Given data
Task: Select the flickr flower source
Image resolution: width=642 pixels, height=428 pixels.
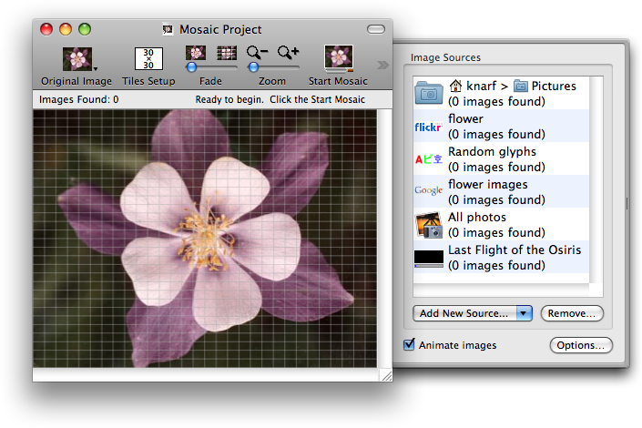Action: point(501,127)
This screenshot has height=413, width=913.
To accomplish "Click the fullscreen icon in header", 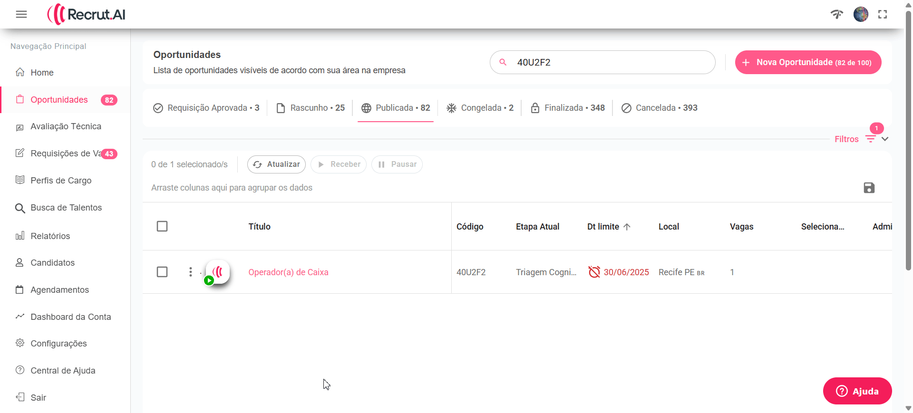I will [x=883, y=14].
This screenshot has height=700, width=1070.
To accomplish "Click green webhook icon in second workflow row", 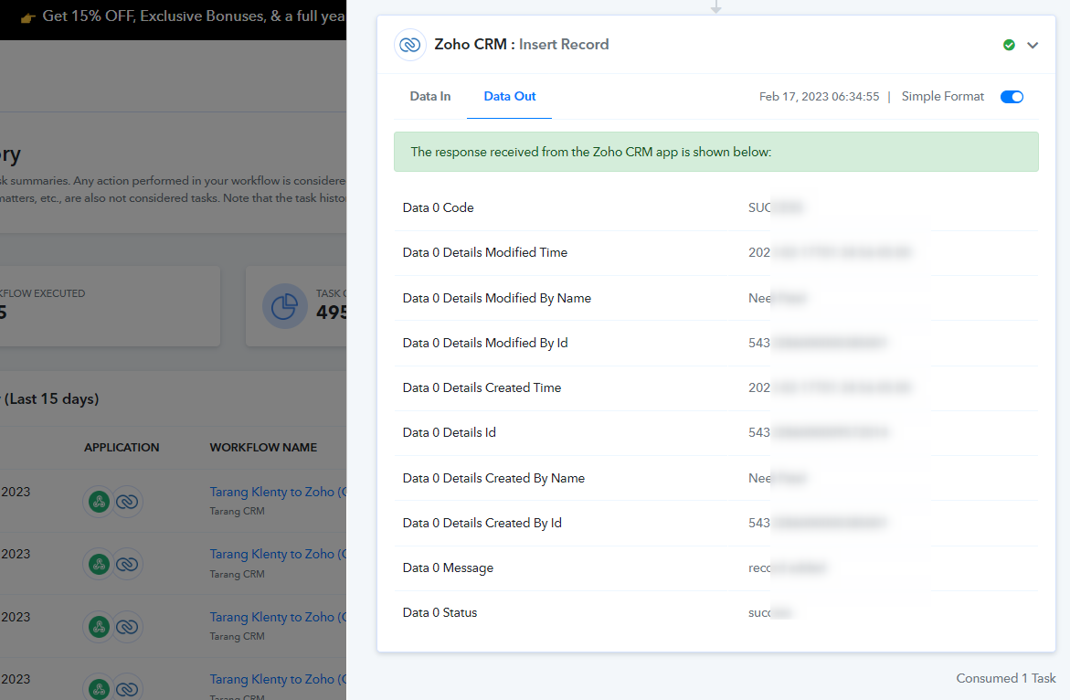I will click(x=99, y=564).
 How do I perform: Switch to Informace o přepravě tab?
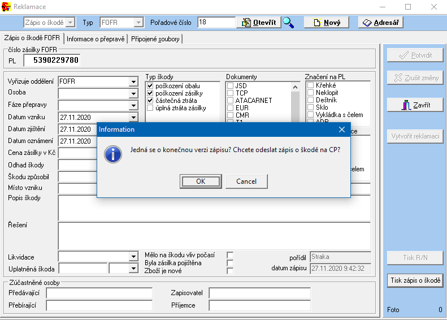point(96,39)
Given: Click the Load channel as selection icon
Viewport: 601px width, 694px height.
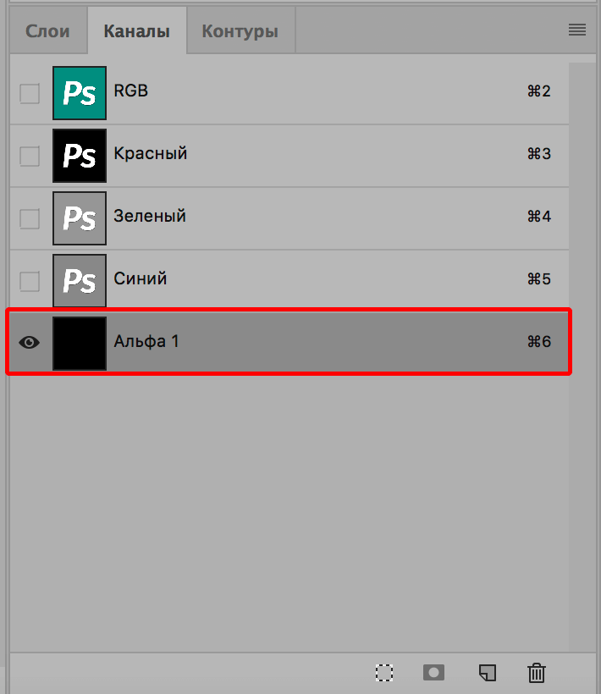Looking at the screenshot, I should 384,673.
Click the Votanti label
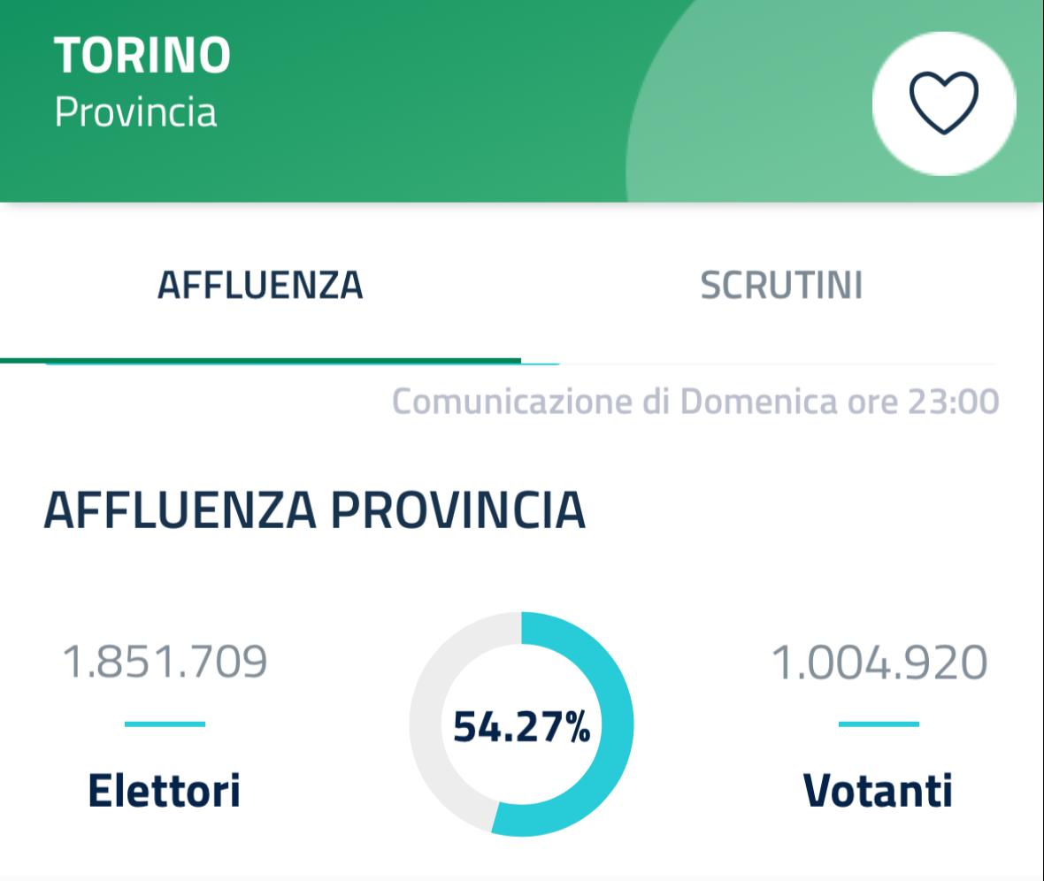Screen dimensions: 1044x881 (x=878, y=790)
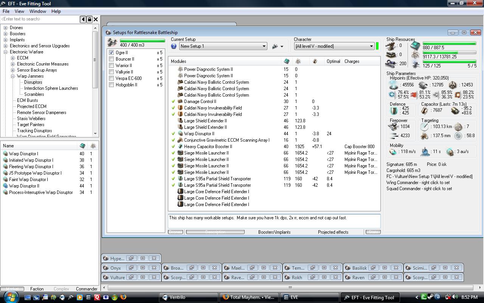Open the Current Setup dropdown

[264, 46]

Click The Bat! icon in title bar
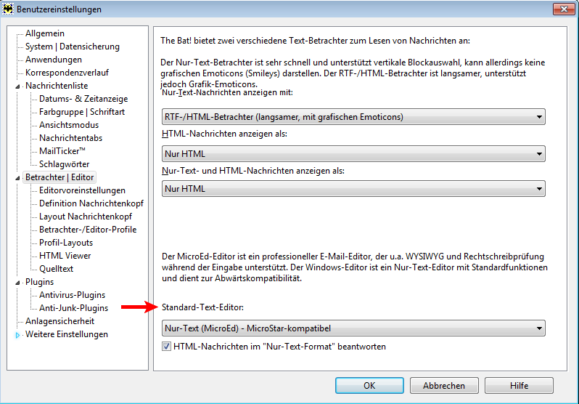[x=8, y=9]

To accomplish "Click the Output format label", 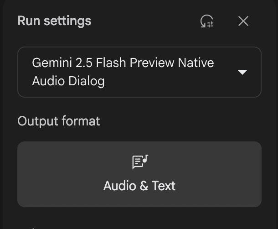I will point(58,121).
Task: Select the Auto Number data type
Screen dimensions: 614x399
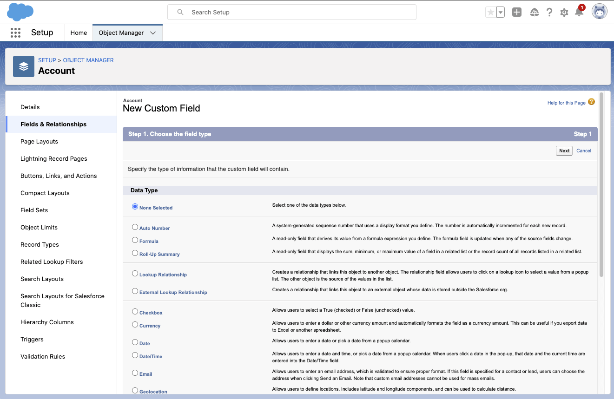Action: [x=135, y=227]
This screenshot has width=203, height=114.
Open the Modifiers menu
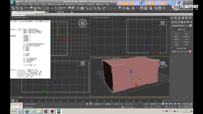pos(52,5)
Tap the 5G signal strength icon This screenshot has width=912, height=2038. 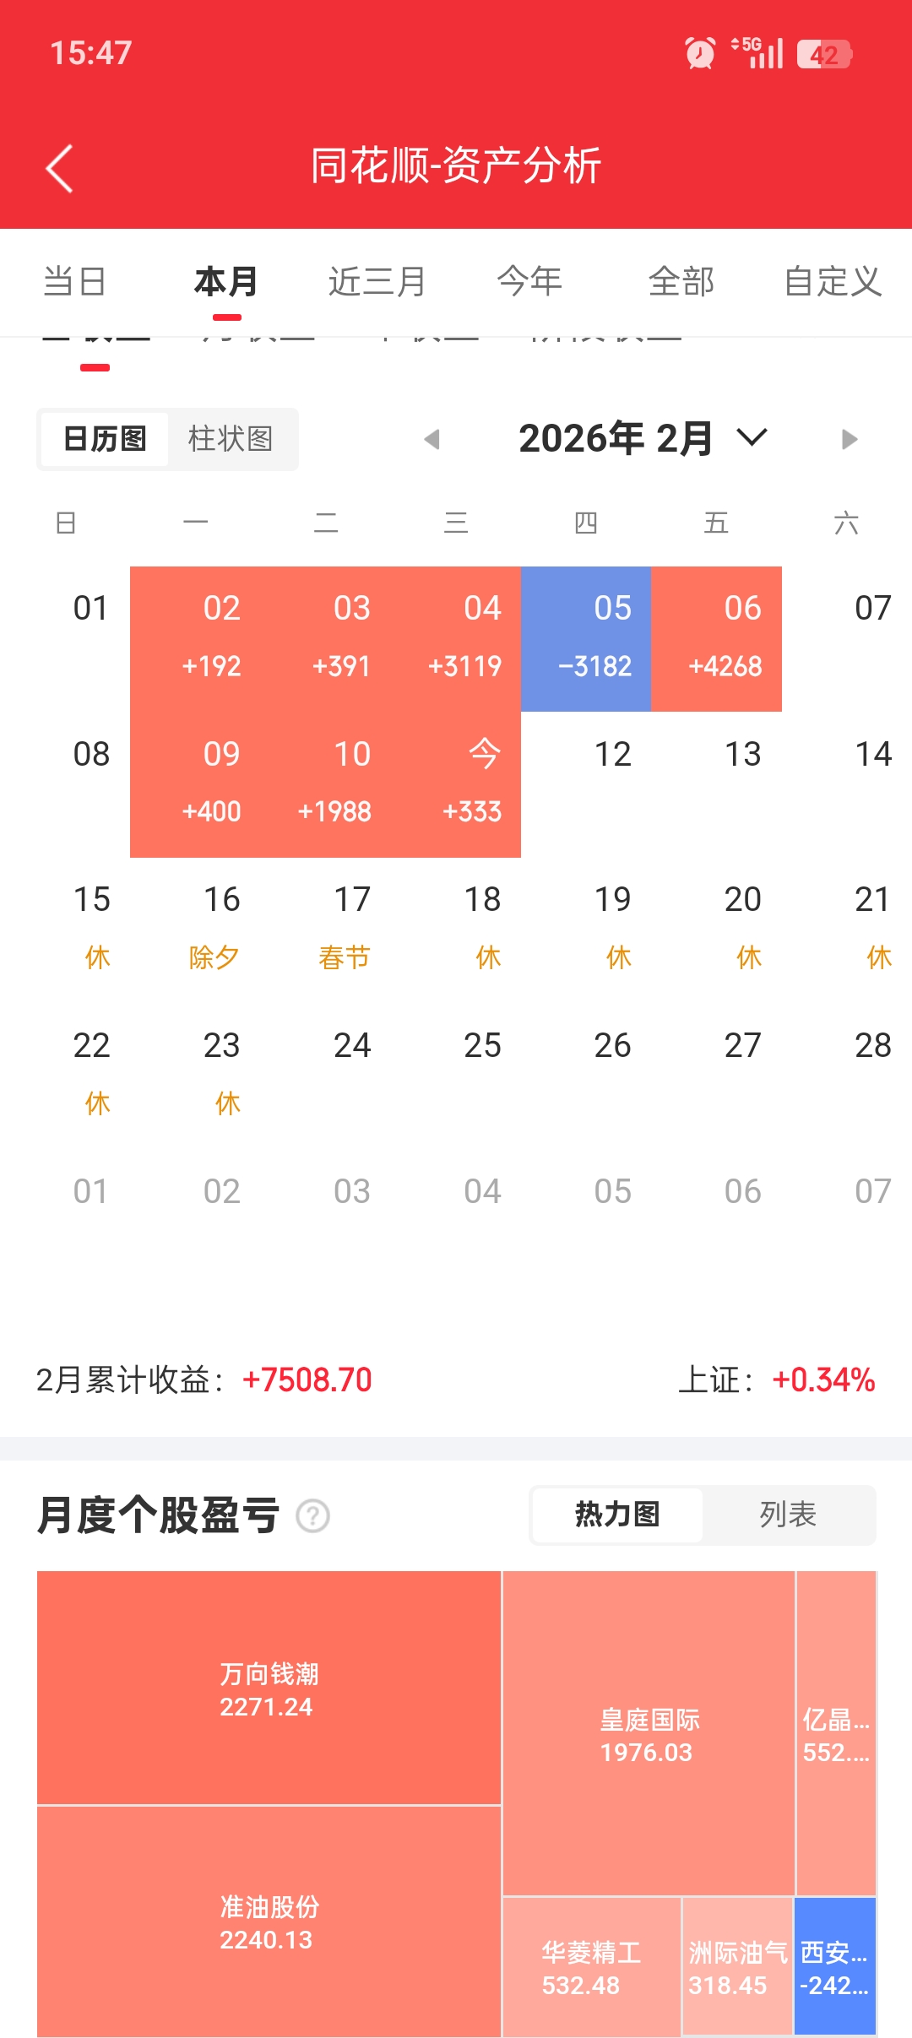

What you are asked to do
Your answer should consist solely of the lines from the line with "Screen dimensions: 614x399" to the final line of the listing, set down word for word, pictures omitted.

Worked solution
Screen dimensions: 614x399
Action: [x=135, y=227]
This screenshot has width=203, height=114.
Open the Modifiers menu
pos(52,5)
Tap the 5G signal strength icon This screenshot has width=912, height=2038. 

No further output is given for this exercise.